→ DIRECTIONS
Every entry, from first to last, is to be written out exactly.

__________________________________________________

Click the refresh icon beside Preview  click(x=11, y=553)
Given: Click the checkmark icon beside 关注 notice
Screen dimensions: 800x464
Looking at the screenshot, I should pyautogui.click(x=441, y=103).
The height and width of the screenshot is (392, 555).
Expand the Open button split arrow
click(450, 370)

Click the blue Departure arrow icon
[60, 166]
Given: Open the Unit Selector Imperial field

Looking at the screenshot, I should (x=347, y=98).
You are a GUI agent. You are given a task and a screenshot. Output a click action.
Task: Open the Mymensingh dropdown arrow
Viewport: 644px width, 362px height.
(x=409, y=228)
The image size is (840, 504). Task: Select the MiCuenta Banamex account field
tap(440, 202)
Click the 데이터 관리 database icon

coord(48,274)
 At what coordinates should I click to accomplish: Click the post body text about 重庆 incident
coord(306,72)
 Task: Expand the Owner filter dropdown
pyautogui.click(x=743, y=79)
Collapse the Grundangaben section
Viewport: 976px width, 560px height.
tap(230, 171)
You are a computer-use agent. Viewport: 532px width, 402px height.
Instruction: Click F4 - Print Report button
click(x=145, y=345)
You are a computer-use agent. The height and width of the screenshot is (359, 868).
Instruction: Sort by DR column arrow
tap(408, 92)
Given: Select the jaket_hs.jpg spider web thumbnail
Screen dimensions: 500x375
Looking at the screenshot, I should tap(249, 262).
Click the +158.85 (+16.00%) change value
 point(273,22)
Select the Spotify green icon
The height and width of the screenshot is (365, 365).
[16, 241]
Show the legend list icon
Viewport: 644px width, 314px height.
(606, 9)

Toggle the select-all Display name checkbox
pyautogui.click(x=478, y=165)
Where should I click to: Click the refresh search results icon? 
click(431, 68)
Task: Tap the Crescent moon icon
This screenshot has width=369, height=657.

__________________________________________________

→ EXERCISE ANSWER
Click the refresh icon beside Preview  click(x=11, y=553)
Given: Click the checkmark icon beside 关注 notice
Screen dimensions: 800x464
Looking at the screenshot, I should pyautogui.click(x=441, y=103).
The height and width of the screenshot is (392, 555).
Expand the Open button split arrow
click(450, 370)

Click the blue Departure arrow icon
[60, 166]
Given: Open the Unit Selector Imperial field

Looking at the screenshot, I should (x=347, y=98).
You are a GUI agent. You are given a task and a screenshot. Output a click action.
Task: Open the Mymensingh dropdown arrow
Viewport: 644px width, 362px height.
(x=409, y=228)
The image size is (840, 504). Task: Select the MiCuenta Banamex account field
tap(440, 202)
Click the 데이터 관리 database icon

coord(48,274)
 At what coordinates should I click to accomplish: Click the post body text about 重庆 incident
coord(306,72)
 Task: Expand the Owner filter dropdown
pyautogui.click(x=743, y=79)
Collapse the Grundangaben section
Viewport: 976px width, 560px height.
tap(230, 171)
You are a computer-use agent. Viewport: 532px width, 402px height.
Instruction: Click F4 - Print Report button
click(x=145, y=345)
You are a computer-use agent. The height and width of the screenshot is (359, 868).
Instruction: Sort by DR column arrow
tap(408, 92)
Given: Select the jaket_hs.jpg spider web thumbnail
Screen dimensions: 500x375
Looking at the screenshot, I should tap(249, 262).
Click the +158.85 (+16.00%) change value
 point(273,22)
Select the Spotify green icon
The height and width of the screenshot is (365, 365).
[16, 241]
Show the legend list icon
Viewport: 644px width, 314px height.
(606, 9)

Toggle the select-all Display name checkbox
pyautogui.click(x=478, y=165)
Where should I click to: Click the refresh search results icon? 
click(431, 68)
Task: Tap the Crescent moon icon
This screenshot has width=369, height=657.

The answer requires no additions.